TRECHO SELECIONADO >>
__________________________________________________

03 junho 2011

CRÔNICA

Sob o céu da ressonância


Quem já esteve sob aquele teto de aço, recebendo vibrações sonoras num volume quase insuportável por um quarto de hora que parece um dia inteiro, sabe o que significa um exame de ressonância magnética. Muitos brasileiros jamais tiveram acesso a esse método de diagnóstico. Não fosse a provação a que ele nos obriga, não estaríamos aqui falando mal da máquina de RM.

Se o paciente não tiver a sorte de precisar pesquisar apenas do joelho para baixo, será introduzido naquele tubo inexorável e inescrutável, e não estacionar apenas nas suas assustadoras bordas. Será obrigado a entrar, atado a uma superfície dura para garantir a imobilidade do corpo e a qualidade da imagem. Quando a cama desliza e lentamente leva a gente para dentro do rocambole é o sinal irreversível do início do turbilhão, desde que termine o pré-pesadelo do vai e volta do ajuste.

Por mais que os auxiliares prestem informações, em geral eles não falam muito, e lhe entreguem uma campainha para se comunicar com os médicos que vão bisbilhotar em tempo real os seus pecados mais intestinais, a situação não é confortável.

Outro detalhe é o glacial da sala, que deve tratar a máquina melhor do que o ser humano – a sociedade tecnológica é assim. O frio intenso leva os assistentes a cobrir o paciente com uma manta, deixando sempre o dedão de fora por mais que se esmerem. Segundos antes do início do exame e de vozes vindas de um aquário perguntarem se “está tudo bem” (como assim, “tudo bem?”), começa, no mínimo, uma coceira no nariz ou em outra parte. E é quase certo que aquela crise de pânico, há muito reclusa, vai dar as caras.

Outra quase certeza é de que, num ataque de fúria, você estragará tudo e pedirá para sair do tubo, mesmo jamais tendo almejado pertencer à elite bopiana do Capitão Nascimento. E isso acontece, dizem relatos. Fora o vexame de um pleito desses num homo sapiens do século XXI, seu médico vai lhe sugerir uma nova tentativa. Ou, azar o seu. Só resta pensar que, sim, você haverá de sair íntegro daquele refrigério.

__________________________________________________

MATERIAL FORNECIDO >>
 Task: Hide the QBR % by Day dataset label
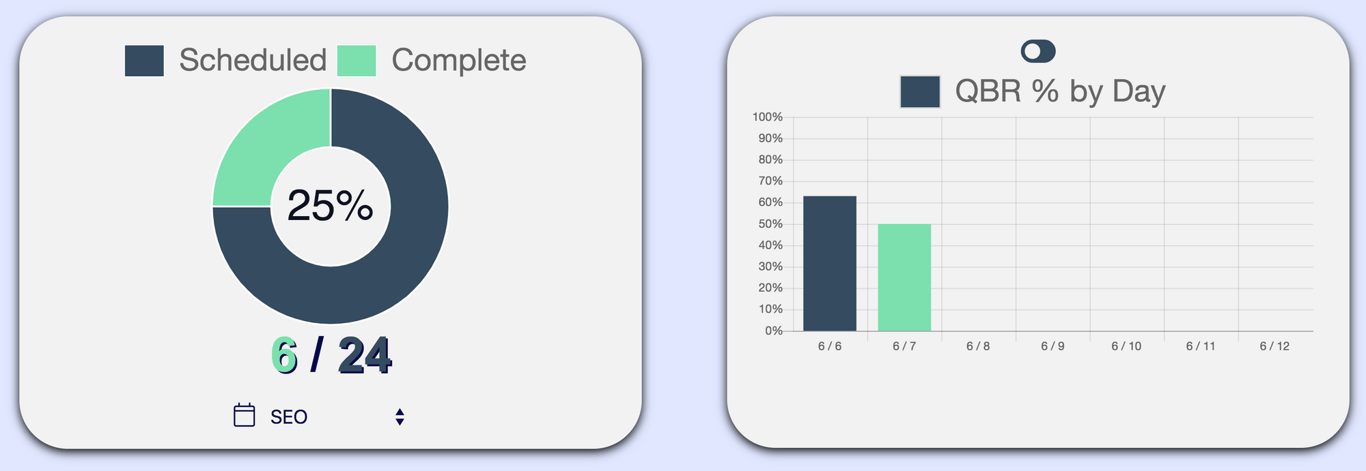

__________________________________________________

O QUE FAZER >> Você pode dar seguimento à crônica sobre o exame de ressonância magnética a partir da última frase? A listagem é um material à parte.

RESPOSTA ABAIXO >>
Especialistas e pesquisadores reconhecem a claustrofobia que a RM provoca na maioria das pessoas. Não sabemos por que ainda não inventaram uma máquina menos opressora, apesar dos avanços obtidos. Já existem poucos aparelhos de diâmetros mais amplos e até modelos abertos nas laterais. Mas pela velha lei de Murphy, este, que faz você se sentir um misto- frio num grill, não deverá ser indicado para o seu caso. Em alguns laboratórios, é possível RM ao som de clássicos num headphone que reduz a angústia do momento e os decibéis em suas várias escalas. Mas o gadget só é admitido se o piloto do aparelho não precisar pedir que o paciente inspire e expire uma centena de vezes.

Depois do lapso existencial dentro do túnel, a voz do além anuncia, enfim, o fim da jornada. Parece que meia hora se passou ou foi a vida inteira? Outro herói na antessala está à espera. Você passa por ele sem coragem de trocar sequer um olhar que alimente sua reserva moral pronta a desmoronar. Naquela impalpável vida intratubo, nada e tanta coisa passaram pelas suas ideias, menos o que os doutos descobririam nos abissais de suas entranhas.

Recomposto, relógio no pulso, novamente senhor do seu tempo, você vê o médico que dirigiu a viagem passar lançando um sorriso confiante. Mas a sua experiência é tão única que de nada adiantará você convencer os amigos o quanto foi um bravo para os seus padrões. Principalmente se, antes de entrar no tubo, você precisou de uma hora e meia para sorver, com asco, oito copos de um contraste com um insuportável gosto artificial de limonada. Quando o resultado da RM chegar, você então começará, ou não, a se preocupar com outras coisas.